Anmahnen half nichts
Am Schlachtband stehen außerdem die "Klassifizierer", die das Wiegen überwachen und anschließend den Schlachtkörper nach Handels- und Fettklassen einordnen. Sie liefern damit die amtliche Preisgrundlage für das Schlachtvieh. Sie sahen auch, dass zu viel Fett an Brust, im Lendenbereich und rundherum weggeschnitten wurde. Aber Hinweise an die Metzger hätten nichts gebracht, sagten drei dieser Klassifizierer aus. Sie vermerkten zwar auf ihren Schlachtlisten, dass bei Dellert nicht ordnungsgemäß geschnitten wurde. Doch nicht immer, und schon gar nicht für jeden Einzelfall. Das sei arbeitstechnisch gar nicht machbar gewesen, sagten sie: Das hätte nur auf den Wiegezetteln vermerkt werden können, und dann gleich in dreifacher Ausfertigung. Dafür sei am Schlachtband einfach nicht genug Zeit gewesen.
Weniger Fett, mehr Geld?
Die Klassifizierer bestätigten auch, dass etliche Viehhändler gewusst haben müssen, dass zu viel getrimmt wurde. Allerdings gaben sie auch an, dass die Schlachtkörper in bessere (teurere) Fettklassen eingestuft wurden, wenn das Fett weggeschnitten war. Diese Linie verfolgen offenbar Dellerts Verteidiger: Wenn am Ende für die Lieferanten ein höherer Kilopreis heraussprang, entstand ihnen unterm Strich kein Schaden.

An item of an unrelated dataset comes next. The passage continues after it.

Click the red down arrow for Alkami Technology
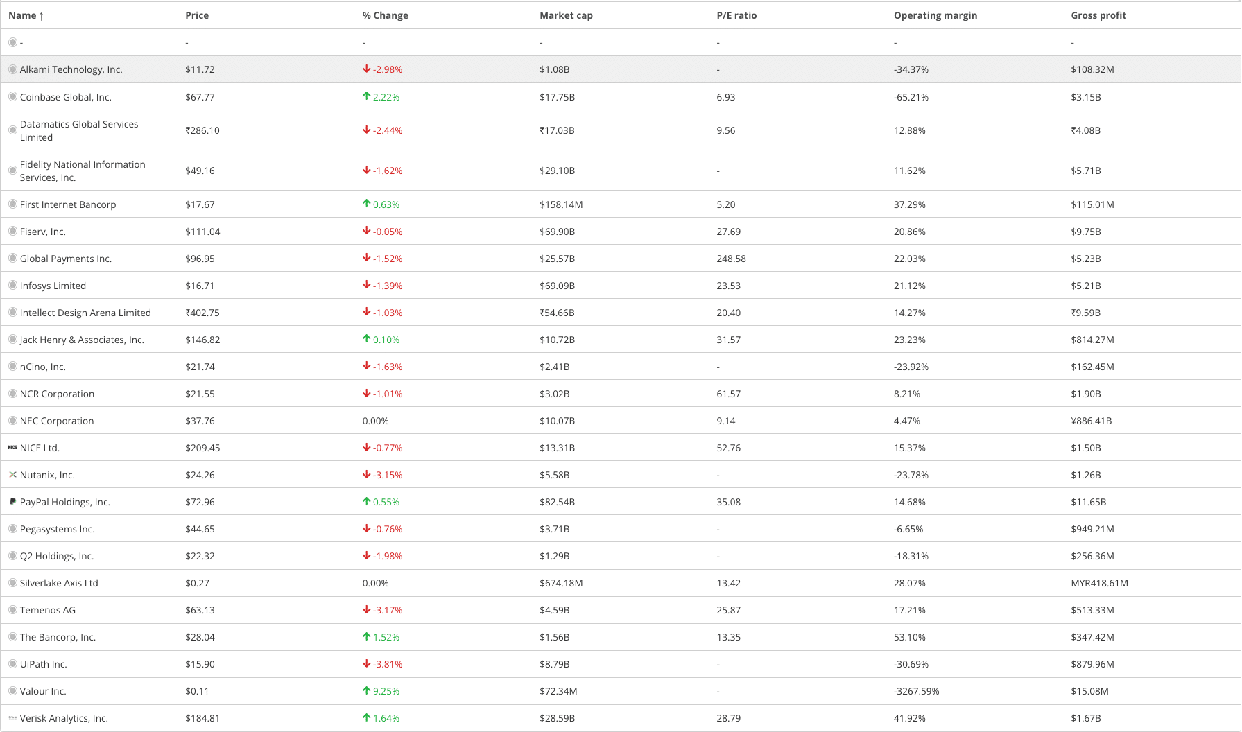366,69

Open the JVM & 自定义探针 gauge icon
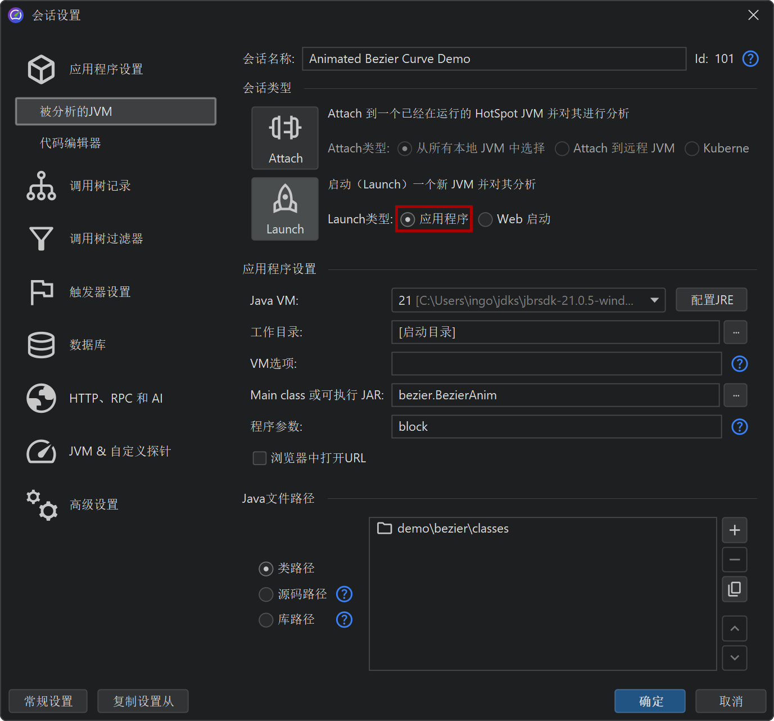(x=41, y=451)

Denn das behauptet die Anklage, auf 4633 Seiten voller Tabellen. Da ist jedes geschlachtete Tier vom 15. Juni 2008 bis zum 19. Juni 2013 vermerkt, das Schlachtgewicht, ein angesetzter Kilopreis und ein Schätzwert, wie viel Fleisch und Fett zu viel abgeschnitten wurde. Denn Dellert ließ seine Metzger nicht nur am Fett ansetzen, sondern auch am Hals. Das hätte er aber nicht mehr tun dürfen, denn das sogenannte Stichfleisch, wo das Rind ausblutet, hatten schon die städtischen Schlachter entfernt.
Schätzwerte als Basis
Letztlich kann nur geschätzt werden, um wie viel Schlachtgewicht Dellert seine Lieferanten betrogen haben soll. Und damit hatte Vorsitzender Richter Gerhard Amend so seine Probleme: Die Schätzwerte beruhen auf fünf Jungbullen, 350 bis 400 Kilogramm schwer und von den Fettklassen 2 und 3. Von diesen Rindern aus wurde hochgerechnet, denn Erfahrungswerte gebe es da kaum, wie der Sachverständige vom Amt für Lebensmittelsicherheit und Gesundheit sagte, der die Berechnungen angestellt hatte. Deshalb habe man vorsichtig geschätzt und bei jedem Tier 800 Gramm abgezogen. "Berücksichtigt werden müsste noch Rasse, Fütterung, Geschlecht der Tiere", merkte Sachverständiger Bülte an dieser Stelle an.
Unabhängig von der Schätzmethode hat die Anklage die Schadenssumme schon nach unten korrigiert: 770.000 Euro sollen es nun sein, da die Missstände nach einer Kontrolle am 19. Februar 2013 abgestellt worden seien, und weil die Tage herausgerechnet wurden, an denen das Landesamt für Landwirtschaft kontrollierte. Da soll korrekt getrimmt worden sein.